**Goal of the exercise:** Every record that appears below should be transcribed exactly.

Stored data
+---+
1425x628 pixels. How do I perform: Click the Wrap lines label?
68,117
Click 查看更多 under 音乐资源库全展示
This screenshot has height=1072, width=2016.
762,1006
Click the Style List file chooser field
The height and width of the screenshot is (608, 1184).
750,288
+---+
**Answer to this exercise:**
1425x628 pixels. How do I perform: Click the Wrap lines label?
68,117
Click 查看更多 under 音乐资源库全展示
This screenshot has height=1072, width=2016.
762,1006
Click the Style List file chooser field
The height and width of the screenshot is (608, 1184).
750,288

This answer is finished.